Episode 2 of The Meditation Course Handbook

The most important thing I can teach you isn't what to expect.

It's what not to expect.

What Not to Expect from meditation

Don't expect instant results - I teach some practices that yield instant results for some students, but for most of us, it just takes time.

In meditation, the greater the expectations, the slower the progress.

Don't expect a mental struggle. The practices that I teach are largely frictionless and they are taught in a frictionless way.

The best thing to expect in the meditations themselves, is nothing.

The benefits of meditation are subtle and appear in everyone's lives in a different way.

We don't measure our progress in meditation by the meditation itself. It's very unlikely that your motivation to meditate is about the practice itself. It's far more likely, that you're reading this to use meditation as a tool to improve your life.

We measure progress in meditation by the improvements in our life that it brings.

When, where, and how long to meditate

When

Meditate at the quietest time of your day, or your week. This is the time when there is the least pressure on you and when you're feeling the least stressed, worried, or anxious.

I feel there is too much emphasis on an early morning daily meditation practice. Not all of us can do it and none of us can do it all the time.

I would say that most of the people who can get out of bed early and repeat a regular meditation practice are already doing it.

I expect you don't come into this category. In my experience, this only accounts for about 5% of new meditators. For the rest of us, we need to meditate whenever we can.

I made the greatest progress in my meditation practice when I meditated once or twice a fortnight.

Regularity is helpful

Having a reasonably regular practice (daily, or if not at the same times and days each week) has benefits.

If you can meditate each morning then do so. But it is by no means essential.

Where to meditate in order of preference

  1. With a group - the power of group meditation is a very real thing.
  2. In nature (your garden is fine, as is a park, or any natural open space).
  3. In a quiet room (if you're lucky enough to be able to dedicate a room to meditation, do it).
  4. In a dedicated meditation space.

The importance of where we meditate is underestimated and the time spent meditating is overestimated as priorities for beginners.

Ideally, create your own meditation space.

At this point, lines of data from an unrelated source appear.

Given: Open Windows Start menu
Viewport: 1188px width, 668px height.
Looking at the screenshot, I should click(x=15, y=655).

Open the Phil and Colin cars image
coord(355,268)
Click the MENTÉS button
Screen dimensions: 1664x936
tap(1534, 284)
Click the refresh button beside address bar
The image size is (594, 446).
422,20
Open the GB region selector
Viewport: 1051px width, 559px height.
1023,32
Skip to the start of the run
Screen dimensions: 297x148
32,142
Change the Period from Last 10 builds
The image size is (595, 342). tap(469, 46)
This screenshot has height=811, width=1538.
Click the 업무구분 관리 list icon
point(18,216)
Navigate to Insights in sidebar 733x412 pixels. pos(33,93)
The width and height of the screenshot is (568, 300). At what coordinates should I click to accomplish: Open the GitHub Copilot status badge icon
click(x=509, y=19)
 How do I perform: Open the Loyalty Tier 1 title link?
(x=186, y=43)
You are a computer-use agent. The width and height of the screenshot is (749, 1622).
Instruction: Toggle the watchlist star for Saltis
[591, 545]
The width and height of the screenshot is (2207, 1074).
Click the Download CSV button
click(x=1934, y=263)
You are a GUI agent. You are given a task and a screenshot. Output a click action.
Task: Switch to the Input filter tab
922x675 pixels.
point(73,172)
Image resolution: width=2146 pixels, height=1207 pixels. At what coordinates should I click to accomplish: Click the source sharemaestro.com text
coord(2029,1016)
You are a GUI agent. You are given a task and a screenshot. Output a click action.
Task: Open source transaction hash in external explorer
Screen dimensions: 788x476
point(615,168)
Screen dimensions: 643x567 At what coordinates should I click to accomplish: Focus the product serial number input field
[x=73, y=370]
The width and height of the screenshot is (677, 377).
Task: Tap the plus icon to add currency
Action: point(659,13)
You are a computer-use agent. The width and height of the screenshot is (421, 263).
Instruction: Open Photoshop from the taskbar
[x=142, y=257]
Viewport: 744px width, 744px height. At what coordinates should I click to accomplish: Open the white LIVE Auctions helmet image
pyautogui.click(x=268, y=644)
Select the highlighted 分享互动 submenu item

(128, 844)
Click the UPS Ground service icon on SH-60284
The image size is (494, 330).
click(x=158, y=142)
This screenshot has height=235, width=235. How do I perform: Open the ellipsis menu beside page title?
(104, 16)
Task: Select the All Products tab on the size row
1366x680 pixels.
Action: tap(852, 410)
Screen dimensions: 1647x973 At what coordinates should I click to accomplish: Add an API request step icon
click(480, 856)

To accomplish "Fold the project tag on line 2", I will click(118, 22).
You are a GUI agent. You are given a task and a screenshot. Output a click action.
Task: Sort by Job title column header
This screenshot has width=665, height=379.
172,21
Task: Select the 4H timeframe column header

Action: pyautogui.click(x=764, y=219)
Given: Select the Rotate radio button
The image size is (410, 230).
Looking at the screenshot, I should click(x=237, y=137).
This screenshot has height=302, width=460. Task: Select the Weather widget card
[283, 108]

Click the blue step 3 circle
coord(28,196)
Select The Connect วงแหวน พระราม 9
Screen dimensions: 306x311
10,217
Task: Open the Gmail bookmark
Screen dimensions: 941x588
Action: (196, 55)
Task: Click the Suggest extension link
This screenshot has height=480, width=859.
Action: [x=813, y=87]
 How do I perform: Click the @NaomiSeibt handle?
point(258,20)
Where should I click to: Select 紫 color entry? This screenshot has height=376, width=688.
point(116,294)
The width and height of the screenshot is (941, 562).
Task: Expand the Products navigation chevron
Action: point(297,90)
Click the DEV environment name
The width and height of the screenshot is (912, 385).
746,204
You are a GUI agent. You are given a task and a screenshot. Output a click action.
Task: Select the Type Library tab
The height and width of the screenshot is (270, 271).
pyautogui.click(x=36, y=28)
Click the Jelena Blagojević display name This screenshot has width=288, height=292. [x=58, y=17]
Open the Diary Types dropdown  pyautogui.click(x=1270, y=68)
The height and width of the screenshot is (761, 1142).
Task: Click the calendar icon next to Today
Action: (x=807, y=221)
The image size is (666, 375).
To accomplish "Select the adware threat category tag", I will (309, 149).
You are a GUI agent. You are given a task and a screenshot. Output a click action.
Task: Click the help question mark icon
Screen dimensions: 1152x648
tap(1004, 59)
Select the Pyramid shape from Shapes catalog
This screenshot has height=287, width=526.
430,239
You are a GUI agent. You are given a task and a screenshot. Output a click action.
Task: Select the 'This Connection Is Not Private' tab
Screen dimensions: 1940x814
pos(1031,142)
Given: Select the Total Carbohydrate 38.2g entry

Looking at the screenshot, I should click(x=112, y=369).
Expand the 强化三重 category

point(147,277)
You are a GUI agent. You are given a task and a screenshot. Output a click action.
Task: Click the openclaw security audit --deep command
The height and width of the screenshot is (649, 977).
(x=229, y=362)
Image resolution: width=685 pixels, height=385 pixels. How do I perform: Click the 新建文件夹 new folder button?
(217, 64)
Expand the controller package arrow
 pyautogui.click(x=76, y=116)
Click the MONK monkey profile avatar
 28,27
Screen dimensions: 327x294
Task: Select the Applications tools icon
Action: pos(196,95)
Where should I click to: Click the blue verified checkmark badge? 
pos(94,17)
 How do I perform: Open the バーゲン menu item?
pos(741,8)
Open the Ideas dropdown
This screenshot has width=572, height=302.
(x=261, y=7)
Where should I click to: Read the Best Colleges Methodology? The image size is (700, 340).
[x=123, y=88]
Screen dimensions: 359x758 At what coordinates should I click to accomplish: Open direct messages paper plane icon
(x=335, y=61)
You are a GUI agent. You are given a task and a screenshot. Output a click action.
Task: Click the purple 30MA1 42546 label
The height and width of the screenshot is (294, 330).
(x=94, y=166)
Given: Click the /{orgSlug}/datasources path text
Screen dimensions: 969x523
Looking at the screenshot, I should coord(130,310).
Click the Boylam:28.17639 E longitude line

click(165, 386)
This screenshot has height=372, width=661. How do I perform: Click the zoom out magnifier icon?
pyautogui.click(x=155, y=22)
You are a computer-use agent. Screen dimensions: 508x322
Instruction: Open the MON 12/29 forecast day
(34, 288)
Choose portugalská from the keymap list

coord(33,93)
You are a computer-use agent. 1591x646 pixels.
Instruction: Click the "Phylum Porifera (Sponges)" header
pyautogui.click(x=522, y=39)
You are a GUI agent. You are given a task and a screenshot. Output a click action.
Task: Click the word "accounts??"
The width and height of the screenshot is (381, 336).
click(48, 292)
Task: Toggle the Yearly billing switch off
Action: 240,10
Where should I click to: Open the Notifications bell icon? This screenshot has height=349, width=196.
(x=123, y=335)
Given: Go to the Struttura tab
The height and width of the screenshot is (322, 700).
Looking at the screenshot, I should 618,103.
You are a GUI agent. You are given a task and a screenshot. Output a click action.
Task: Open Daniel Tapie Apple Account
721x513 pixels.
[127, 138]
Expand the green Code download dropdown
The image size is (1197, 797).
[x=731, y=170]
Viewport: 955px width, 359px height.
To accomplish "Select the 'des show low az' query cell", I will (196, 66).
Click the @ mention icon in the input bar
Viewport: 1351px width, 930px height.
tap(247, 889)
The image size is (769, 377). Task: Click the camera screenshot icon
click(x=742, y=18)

At the very least, create a little pack-away meditation environment for yourself.‌‌This might just consist of a cushion, possibly incense sticks, some essential oils, maybe a bell to sound at the start and end of your practice. It's easy to find ideas on Pinterest if you search under 'meditation space'.

Having this little ritual of going to a specific place and possibly doing something like lighting a candle or an incense stick or sounding a bell, then putting it away when you finish, can help to boost your practice as a beginner.

How long to meditate for

What you will need is time to yourself (15 minutes will be fine to start with), on a reasonably regular basis (daily or a few times each week), in a quiet place, and at a relatively quiet time of the day.

15 minutes for a beginner and 25 minutes for an experienced meditator should give you pretty much all you need with the occasional 45-minute or hour-long session. Some people meditate for longer. Sometimes it's useful to meditate for a long time, but it is rarely necessary as a regular practice.

Quality over quantity in meditation.